Checkpoint Docs
Enforce

Deny List (Legacy)

Block a specific agent — the legacy list, and the Cedar rule that replaces it

Blocking a specific agent

The task on this page — "block this specific agent" — is now expressed as a Cedar policy authored in Compose, not as a standalone list. Cedar is the current enforcement model; the deny list described further down is the legacy structured layer it supersedes.

The deny list is part of the older structured/WAF policy layer. It still runs today, but new enforcement should be authored as Cedar. The dashboard's list UI has moved to Agent Lists (the old /deny-list route now redirects to /agent-lists).

To block a named agent everywhere, add a forbid rule. Author it in plain language in Compose and Checkpoint compiles it to Cedar like this:

@id("block-gptbot")
@verdict("BLOCK")
forbid ( principal, action, resource )
when { principal.name == "GPTBot" };

A composed policy is allow-by-default with forbid carve-outs — every forbid rule you add carves out a stricter verdict (here, BLOCK) for the traffic it names, and everything else keeps flowing. Because Cedar is forbid-overrides, a matching block always wins.

Block a set of agents

To block several agents in one rule, OR the names together. A named-agent match is a principal.name equality, so a set is a disjunction of equalities:

@id("block-scraper-agents")
@verdict("BLOCK")
forbid ( principal, action, resource )
when { (principal.name == "GPTBot" || principal.name == "CCBot") };

Do not reach for Cedar's in operator here. in tests entity-hierarchy membership, not String set-membership, so principal.name in ["GPTBot", "CCBot"] would never fire. Use an OR of == equalities, as above.

Block on specific paths, or add exceptions

Because it's Cedar, the same rule composes with paths and carve-outs — for example, block an agent only on /pricing, or block unless it presents a verified identity. See Common patterns for path scoping, redirect, challenge, and consent-scope examples.

The legacy deny list

This section documents the legacy behavior for projects still running the structured layer. For new work, prefer the Cedar forbid rule above. Manage existing entries under Agent Lists in the dashboard.

The legacy deny list blocks matching traffic with an HTTP 403. It matches on the detected agent, not on raw request attributes:

Match typeSemantics
Agent DIDExact match against the request's delegation DID
Client nameSubstring match against the detected agent name (case-insensitive)
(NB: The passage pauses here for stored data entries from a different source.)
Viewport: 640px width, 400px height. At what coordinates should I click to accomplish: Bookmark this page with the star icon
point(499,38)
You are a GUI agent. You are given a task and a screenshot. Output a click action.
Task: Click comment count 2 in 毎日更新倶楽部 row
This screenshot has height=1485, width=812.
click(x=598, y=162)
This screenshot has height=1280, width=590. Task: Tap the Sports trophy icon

There is no separate wildcard-pattern engine for deny entries — a "client name" entry of scraper matches any detected agent name that contains scraper; you do not write *scraper*. IP-address, CIDR, and browser-fingerprint blocking are not part of the edge deny-list path.

Evaluation order

The deny list is not the highest-priority check. Detection runs first, then the structured policy pipeline evaluates in this order:

1. Path rules      (may allow or block a specific path)
2. Allow list      (exempt a named agent)
3. Deny list       ← evaluated here, after path rules and allow list
4. Confidence threshold
5. Default action

So an allow-list match short-circuits before the deny list is consulted, and a deny match applies only after detection has already classified the request. The deny list is not a pre-detection fast path.